Due to Pasteur’s discovery, we have a new understanding of chirality and stereochemistry.

These compounds seen above are (+) and (–) tartaric acid and are dicarboxylic acids in nature. Remember, CO_{2}H is abbreviated to represent a carboxylic acid.

When we talk about tartaric acid, we will use the words dextrorotary and levorotary to describe the orientation that the compound rotates plane-polarized light. For now, just know that the (+) and (–) you see relate to these terms (more on this later).

Dextrorotary (+) and levorotary (-) are different than saying R and S! They may seem to overlap in this scenario but that is not a finite rule.

As we we continue to talk about racemic mixtures, we will use Biot’s technique of optical activity and Pasteur’s experimentation to learn more.

Optical activity is a special feature of chiral molecules. Below, we will discuss how racemic mixtures play a role, learn about how optical activity is measured, and define key terms that you may come across that can seem intimidating at first.

In addition, we will also briefly mention a few formulas along the way that you should keep handy when doing optical activity problems.

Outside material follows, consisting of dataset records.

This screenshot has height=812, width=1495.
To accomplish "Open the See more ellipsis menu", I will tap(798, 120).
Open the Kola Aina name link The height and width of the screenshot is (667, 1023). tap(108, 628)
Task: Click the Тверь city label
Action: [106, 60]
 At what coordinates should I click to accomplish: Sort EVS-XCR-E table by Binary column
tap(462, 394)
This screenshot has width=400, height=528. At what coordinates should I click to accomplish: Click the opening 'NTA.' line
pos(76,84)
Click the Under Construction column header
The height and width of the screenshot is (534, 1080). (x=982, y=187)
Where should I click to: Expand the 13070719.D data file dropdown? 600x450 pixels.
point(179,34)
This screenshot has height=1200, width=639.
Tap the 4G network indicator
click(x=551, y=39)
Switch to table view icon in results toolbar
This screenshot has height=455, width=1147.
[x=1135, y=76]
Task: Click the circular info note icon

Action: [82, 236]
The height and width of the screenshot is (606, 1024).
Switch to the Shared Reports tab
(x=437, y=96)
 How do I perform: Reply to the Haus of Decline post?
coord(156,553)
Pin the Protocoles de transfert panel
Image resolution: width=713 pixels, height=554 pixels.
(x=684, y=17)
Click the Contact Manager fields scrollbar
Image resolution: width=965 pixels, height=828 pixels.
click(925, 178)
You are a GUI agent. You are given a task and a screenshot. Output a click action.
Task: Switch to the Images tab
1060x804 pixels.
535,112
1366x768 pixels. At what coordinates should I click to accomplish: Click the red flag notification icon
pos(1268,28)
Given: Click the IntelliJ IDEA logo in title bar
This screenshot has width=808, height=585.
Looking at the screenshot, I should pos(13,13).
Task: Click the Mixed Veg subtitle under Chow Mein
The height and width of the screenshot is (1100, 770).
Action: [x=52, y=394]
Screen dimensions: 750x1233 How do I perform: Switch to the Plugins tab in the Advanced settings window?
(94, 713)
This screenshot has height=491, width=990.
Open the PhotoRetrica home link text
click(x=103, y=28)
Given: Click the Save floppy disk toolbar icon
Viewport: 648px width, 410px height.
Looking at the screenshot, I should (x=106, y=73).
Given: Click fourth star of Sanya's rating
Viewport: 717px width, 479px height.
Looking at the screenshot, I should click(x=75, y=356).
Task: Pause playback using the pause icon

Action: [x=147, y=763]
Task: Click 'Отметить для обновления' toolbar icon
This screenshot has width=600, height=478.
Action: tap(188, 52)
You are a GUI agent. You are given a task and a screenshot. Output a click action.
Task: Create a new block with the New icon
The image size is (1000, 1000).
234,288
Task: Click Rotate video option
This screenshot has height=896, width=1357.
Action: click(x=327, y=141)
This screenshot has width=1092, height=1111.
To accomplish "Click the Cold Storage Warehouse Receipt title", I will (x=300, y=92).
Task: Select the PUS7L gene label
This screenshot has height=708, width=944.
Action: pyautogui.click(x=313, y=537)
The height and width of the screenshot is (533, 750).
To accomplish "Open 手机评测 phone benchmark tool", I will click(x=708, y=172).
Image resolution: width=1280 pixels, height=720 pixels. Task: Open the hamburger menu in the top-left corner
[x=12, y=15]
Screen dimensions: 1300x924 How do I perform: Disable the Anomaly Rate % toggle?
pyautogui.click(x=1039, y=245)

As we begin, let’s focus on what plane-polarized light really means. This term describes one of the steps that a polarimeter helps accomplish.

See, a polarimeter is what we use to measure how much rotation occurs when light passes through a chiral molecule.

First, there is a light source of some type, usually a light bulb which is our source of multidirectional light. From this light is shot through a polarizer which serves as our lens. This will filter the light and make sure it goes in one direction.

From this, we are able to get light that is plane-polarized (notice the single arrow) which means the vibration is occurring in a single plane.

After, we have the functional part of the polarimeter which can be seen in the image below as the barrel with consecutive double-headed arrows. This tube or barrel, is what carries a chiral molecule’s concentration or a mixture of molecules.

As light passes through it rotates the light so that it changes its angle. This phenomon was discovered a long time ago as we mentioned above with (+) and (-) tartaric acid.

Now, every molecule has a specific rotation which has the symbol [α],

- This is basically a random number that is the amount of rotation we get with 100% of that molecule or enantiomer present. It can be positive or negative.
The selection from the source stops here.